■ **PROMPT**: Beginning with the first entry, set down each one exactly as shown.

■ **INPUT FOR THIS TASK**:
+ + + + + + +

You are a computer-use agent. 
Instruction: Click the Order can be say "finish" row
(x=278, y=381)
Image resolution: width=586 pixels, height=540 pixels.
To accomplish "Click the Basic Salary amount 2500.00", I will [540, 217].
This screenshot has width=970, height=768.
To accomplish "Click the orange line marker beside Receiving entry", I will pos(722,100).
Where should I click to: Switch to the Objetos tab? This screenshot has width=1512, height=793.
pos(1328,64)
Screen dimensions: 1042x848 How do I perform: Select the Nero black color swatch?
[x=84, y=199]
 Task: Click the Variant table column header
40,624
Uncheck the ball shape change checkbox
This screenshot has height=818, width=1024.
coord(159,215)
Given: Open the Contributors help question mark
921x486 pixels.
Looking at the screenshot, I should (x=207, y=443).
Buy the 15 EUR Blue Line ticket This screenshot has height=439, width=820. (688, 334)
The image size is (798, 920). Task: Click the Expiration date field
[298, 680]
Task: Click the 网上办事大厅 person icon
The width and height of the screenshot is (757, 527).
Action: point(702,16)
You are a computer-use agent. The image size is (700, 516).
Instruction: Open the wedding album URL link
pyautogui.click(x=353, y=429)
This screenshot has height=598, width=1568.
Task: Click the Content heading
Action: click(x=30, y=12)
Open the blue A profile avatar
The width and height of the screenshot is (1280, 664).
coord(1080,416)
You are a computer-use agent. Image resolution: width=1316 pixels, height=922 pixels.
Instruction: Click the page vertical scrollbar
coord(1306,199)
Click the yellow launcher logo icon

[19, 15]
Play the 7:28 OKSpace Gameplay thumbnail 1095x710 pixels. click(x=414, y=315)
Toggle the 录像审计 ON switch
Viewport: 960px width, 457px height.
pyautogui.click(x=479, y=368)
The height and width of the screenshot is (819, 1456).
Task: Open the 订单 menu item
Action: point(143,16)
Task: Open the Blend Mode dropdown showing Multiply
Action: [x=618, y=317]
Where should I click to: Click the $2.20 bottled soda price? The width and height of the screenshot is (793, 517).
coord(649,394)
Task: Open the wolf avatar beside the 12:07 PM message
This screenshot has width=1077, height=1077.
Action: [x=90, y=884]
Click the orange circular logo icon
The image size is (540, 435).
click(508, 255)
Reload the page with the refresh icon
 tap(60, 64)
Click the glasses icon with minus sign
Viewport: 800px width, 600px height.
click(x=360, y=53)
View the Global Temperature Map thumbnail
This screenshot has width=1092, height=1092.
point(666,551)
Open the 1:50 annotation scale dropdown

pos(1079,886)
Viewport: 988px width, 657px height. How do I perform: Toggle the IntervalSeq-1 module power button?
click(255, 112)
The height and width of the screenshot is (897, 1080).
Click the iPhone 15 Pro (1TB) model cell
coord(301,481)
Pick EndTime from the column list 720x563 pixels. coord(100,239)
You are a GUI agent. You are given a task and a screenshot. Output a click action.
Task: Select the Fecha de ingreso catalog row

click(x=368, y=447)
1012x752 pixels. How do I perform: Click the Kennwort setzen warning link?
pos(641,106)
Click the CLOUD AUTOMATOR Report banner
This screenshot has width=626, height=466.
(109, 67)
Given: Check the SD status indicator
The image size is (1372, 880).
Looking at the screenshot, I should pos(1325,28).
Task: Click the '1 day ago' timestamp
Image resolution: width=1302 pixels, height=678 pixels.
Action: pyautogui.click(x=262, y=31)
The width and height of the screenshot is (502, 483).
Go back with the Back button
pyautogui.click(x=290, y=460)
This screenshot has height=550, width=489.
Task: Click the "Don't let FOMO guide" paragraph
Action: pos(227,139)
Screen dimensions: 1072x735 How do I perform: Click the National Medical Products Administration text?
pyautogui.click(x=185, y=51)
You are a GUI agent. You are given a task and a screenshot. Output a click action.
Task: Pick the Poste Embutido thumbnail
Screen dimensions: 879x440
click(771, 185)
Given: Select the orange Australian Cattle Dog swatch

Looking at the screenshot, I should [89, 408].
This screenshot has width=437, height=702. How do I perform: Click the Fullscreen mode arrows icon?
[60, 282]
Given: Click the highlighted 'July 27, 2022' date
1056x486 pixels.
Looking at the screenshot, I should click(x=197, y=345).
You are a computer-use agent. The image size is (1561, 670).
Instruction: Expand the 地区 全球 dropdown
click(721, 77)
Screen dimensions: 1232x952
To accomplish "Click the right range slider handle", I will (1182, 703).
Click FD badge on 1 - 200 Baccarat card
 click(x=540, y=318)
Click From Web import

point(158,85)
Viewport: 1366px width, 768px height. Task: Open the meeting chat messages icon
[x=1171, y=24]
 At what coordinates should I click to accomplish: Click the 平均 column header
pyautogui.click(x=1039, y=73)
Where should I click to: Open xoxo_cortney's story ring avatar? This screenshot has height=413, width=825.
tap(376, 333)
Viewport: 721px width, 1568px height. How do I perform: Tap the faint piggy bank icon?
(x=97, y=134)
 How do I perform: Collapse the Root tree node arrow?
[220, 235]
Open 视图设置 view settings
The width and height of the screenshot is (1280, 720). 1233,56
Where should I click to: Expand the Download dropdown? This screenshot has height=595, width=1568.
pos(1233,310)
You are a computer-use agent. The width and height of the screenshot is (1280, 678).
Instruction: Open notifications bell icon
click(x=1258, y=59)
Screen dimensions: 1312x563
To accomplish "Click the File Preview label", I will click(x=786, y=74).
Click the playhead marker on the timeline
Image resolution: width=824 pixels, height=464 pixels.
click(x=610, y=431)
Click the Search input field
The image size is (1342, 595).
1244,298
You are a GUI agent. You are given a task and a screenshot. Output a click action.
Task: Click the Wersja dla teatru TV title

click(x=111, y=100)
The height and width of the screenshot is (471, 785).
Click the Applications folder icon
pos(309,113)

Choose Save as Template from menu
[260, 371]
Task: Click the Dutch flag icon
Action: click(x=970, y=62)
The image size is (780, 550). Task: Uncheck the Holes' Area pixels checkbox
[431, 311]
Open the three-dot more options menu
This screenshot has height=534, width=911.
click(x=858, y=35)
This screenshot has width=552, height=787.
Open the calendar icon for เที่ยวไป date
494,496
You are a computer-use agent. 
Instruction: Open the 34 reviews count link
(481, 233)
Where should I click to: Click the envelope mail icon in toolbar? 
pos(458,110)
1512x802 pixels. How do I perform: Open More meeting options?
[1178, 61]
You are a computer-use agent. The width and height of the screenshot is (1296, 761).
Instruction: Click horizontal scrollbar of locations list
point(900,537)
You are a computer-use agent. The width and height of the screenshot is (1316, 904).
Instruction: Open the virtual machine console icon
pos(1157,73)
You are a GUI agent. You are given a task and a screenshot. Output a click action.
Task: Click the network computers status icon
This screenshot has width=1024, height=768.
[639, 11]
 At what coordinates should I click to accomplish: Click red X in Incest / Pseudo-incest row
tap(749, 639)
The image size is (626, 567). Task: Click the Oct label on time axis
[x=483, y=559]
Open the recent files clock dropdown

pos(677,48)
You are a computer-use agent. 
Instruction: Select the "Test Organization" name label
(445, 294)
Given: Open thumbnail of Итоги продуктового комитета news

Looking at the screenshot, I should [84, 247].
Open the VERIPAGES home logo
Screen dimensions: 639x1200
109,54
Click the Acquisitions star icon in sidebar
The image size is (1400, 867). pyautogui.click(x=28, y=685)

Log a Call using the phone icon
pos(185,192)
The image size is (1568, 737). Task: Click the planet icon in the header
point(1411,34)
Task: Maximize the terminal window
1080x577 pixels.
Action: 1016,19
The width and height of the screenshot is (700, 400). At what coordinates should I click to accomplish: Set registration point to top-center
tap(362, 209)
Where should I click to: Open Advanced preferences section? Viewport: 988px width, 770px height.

+ + + + + + +

■ **RESULT FOR THIS TASK**:
You are a computer-use agent. 
Instruction: Click the Order can be say "finish" row
(x=278, y=381)
Image resolution: width=586 pixels, height=540 pixels.
To accomplish "Click the Basic Salary amount 2500.00", I will [540, 217].
This screenshot has width=970, height=768.
To accomplish "Click the orange line marker beside Receiving entry", I will pos(722,100).
Where should I click to: Switch to the Objetos tab? This screenshot has width=1512, height=793.
pos(1328,64)
Screen dimensions: 1042x848 How do I perform: Select the Nero black color swatch?
[x=84, y=199]
 Task: Click the Variant table column header
40,624
Uncheck the ball shape change checkbox
This screenshot has height=818, width=1024.
coord(159,215)
Given: Open the Contributors help question mark
921x486 pixels.
Looking at the screenshot, I should (x=207, y=443).
Buy the 15 EUR Blue Line ticket This screenshot has height=439, width=820. (688, 334)
The image size is (798, 920). Task: Click the Expiration date field
[298, 680]
Task: Click the 网上办事大厅 person icon
The width and height of the screenshot is (757, 527).
Action: point(702,16)
You are a computer-use agent. The image size is (700, 516).
Instruction: Open the wedding album URL link
pyautogui.click(x=353, y=429)
This screenshot has height=598, width=1568.
Task: Click the Content heading
Action: click(x=30, y=12)
Open the blue A profile avatar
The width and height of the screenshot is (1280, 664).
coord(1080,416)
You are a computer-use agent. Image resolution: width=1316 pixels, height=922 pixels.
Instruction: Click the page vertical scrollbar
coord(1306,199)
Click the yellow launcher logo icon

[19, 15]
Play the 7:28 OKSpace Gameplay thumbnail 1095x710 pixels. click(x=414, y=315)
Toggle the 录像审计 ON switch
Viewport: 960px width, 457px height.
pyautogui.click(x=479, y=368)
The height and width of the screenshot is (819, 1456).
Task: Open the 订单 menu item
Action: point(143,16)
Task: Open the Blend Mode dropdown showing Multiply
Action: [x=618, y=317]
Where should I click to: Click the $2.20 bottled soda price? The width and height of the screenshot is (793, 517).
coord(649,394)
Task: Open the wolf avatar beside the 12:07 PM message
This screenshot has width=1077, height=1077.
Action: [x=90, y=884]
Click the orange circular logo icon
The image size is (540, 435).
click(508, 255)
Reload the page with the refresh icon
 tap(60, 64)
Click the glasses icon with minus sign
Viewport: 800px width, 600px height.
click(x=360, y=53)
View the Global Temperature Map thumbnail
This screenshot has width=1092, height=1092.
point(666,551)
Open the 1:50 annotation scale dropdown

pos(1079,886)
Viewport: 988px width, 657px height. How do I perform: Toggle the IntervalSeq-1 module power button?
click(255, 112)
The height and width of the screenshot is (897, 1080).
Click the iPhone 15 Pro (1TB) model cell
coord(301,481)
Pick EndTime from the column list 720x563 pixels. coord(100,239)
You are a GUI agent. You are given a task and a screenshot. Output a click action.
Task: Select the Fecha de ingreso catalog row

click(x=368, y=447)
1012x752 pixels. How do I perform: Click the Kennwort setzen warning link?
pos(641,106)
Click the CLOUD AUTOMATOR Report banner
This screenshot has width=626, height=466.
(109, 67)
Given: Check the SD status indicator
The image size is (1372, 880).
Looking at the screenshot, I should pos(1325,28).
Task: Click the '1 day ago' timestamp
Image resolution: width=1302 pixels, height=678 pixels.
Action: pyautogui.click(x=262, y=31)
The width and height of the screenshot is (502, 483).
Go back with the Back button
pyautogui.click(x=290, y=460)
This screenshot has height=550, width=489.
Task: Click the "Don't let FOMO guide" paragraph
Action: pos(227,139)
Screen dimensions: 1072x735 How do I perform: Click the National Medical Products Administration text?
pyautogui.click(x=185, y=51)
You are a GUI agent. You are given a task and a screenshot. Output a click action.
Task: Pick the Poste Embutido thumbnail
Screen dimensions: 879x440
click(771, 185)
Given: Select the orange Australian Cattle Dog swatch

Looking at the screenshot, I should [89, 408].
This screenshot has width=437, height=702. How do I perform: Click the Fullscreen mode arrows icon?
[60, 282]
Given: Click the highlighted 'July 27, 2022' date
1056x486 pixels.
Looking at the screenshot, I should click(x=197, y=345).
You are a computer-use agent. The image size is (1561, 670).
Instruction: Expand the 地区 全球 dropdown
click(721, 77)
Screen dimensions: 1232x952
To accomplish "Click the right range slider handle", I will (1182, 703).
Click FD badge on 1 - 200 Baccarat card
 click(x=540, y=318)
Click From Web import

point(158,85)
Viewport: 1366px width, 768px height. Task: Open the meeting chat messages icon
[x=1171, y=24]
 At what coordinates should I click to accomplish: Click the 平均 column header
pyautogui.click(x=1039, y=73)
Where should I click to: Open xoxo_cortney's story ring avatar? This screenshot has height=413, width=825.
tap(376, 333)
Viewport: 721px width, 1568px height. How do I perform: Tap the faint piggy bank icon?
(x=97, y=134)
 How do I perform: Collapse the Root tree node arrow?
[220, 235]
Open 视图设置 view settings
The width and height of the screenshot is (1280, 720). 1233,56
Where should I click to: Expand the Download dropdown? This screenshot has height=595, width=1568.
pos(1233,310)
You are a computer-use agent. The width and height of the screenshot is (1280, 678).
Instruction: Open notifications bell icon
click(x=1258, y=59)
Screen dimensions: 1312x563
To accomplish "Click the File Preview label", I will click(x=786, y=74).
Click the playhead marker on the timeline
Image resolution: width=824 pixels, height=464 pixels.
click(x=610, y=431)
Click the Search input field
The image size is (1342, 595).
1244,298
You are a GUI agent. You are given a task and a screenshot. Output a click action.
Task: Click the Wersja dla teatru TV title

click(x=111, y=100)
The height and width of the screenshot is (471, 785).
Click the Applications folder icon
pos(309,113)

Choose Save as Template from menu
[260, 371]
Task: Click the Dutch flag icon
Action: click(x=970, y=62)
The image size is (780, 550). Task: Uncheck the Holes' Area pixels checkbox
[431, 311]
Open the three-dot more options menu
This screenshot has height=534, width=911.
click(x=858, y=35)
This screenshot has width=552, height=787.
Open the calendar icon for เที่ยวไป date
494,496
You are a computer-use agent. 
Instruction: Open the 34 reviews count link
(481, 233)
Where should I click to: Click the envelope mail icon in toolbar? 
pos(458,110)
1512x802 pixels. How do I perform: Open More meeting options?
[1178, 61]
You are a computer-use agent. The width and height of the screenshot is (1296, 761).
Instruction: Click horizontal scrollbar of locations list
point(900,537)
You are a computer-use agent. The width and height of the screenshot is (1316, 904).
Instruction: Open the virtual machine console icon
pos(1157,73)
You are a GUI agent. You are given a task and a screenshot. Output a click action.
Task: Click the network computers status icon
This screenshot has width=1024, height=768.
[639, 11]
 At what coordinates should I click to accomplish: Click red X in Incest / Pseudo-incest row
tap(749, 639)
The image size is (626, 567). Task: Click the Oct label on time axis
[x=483, y=559]
Open the recent files clock dropdown

pos(677,48)
You are a computer-use agent. 
Instruction: Select the "Test Organization" name label
(445, 294)
Given: Open thumbnail of Итоги продуктового комитета news

Looking at the screenshot, I should [84, 247].
Open the VERIPAGES home logo
Screen dimensions: 639x1200
109,54
Click the Acquisitions star icon in sidebar
The image size is (1400, 867). pyautogui.click(x=28, y=685)

Log a Call using the phone icon
pos(185,192)
The image size is (1568, 737). Task: Click the planet icon in the header
point(1411,34)
Task: Maximize the terminal window
1080x577 pixels.
Action: 1016,19
The width and height of the screenshot is (700, 400). At what coordinates should I click to accomplish: Set registration point to top-center
tap(362, 209)
Where should I click to: Open Advanced preferences section? Viewport: 988px width, 770px height.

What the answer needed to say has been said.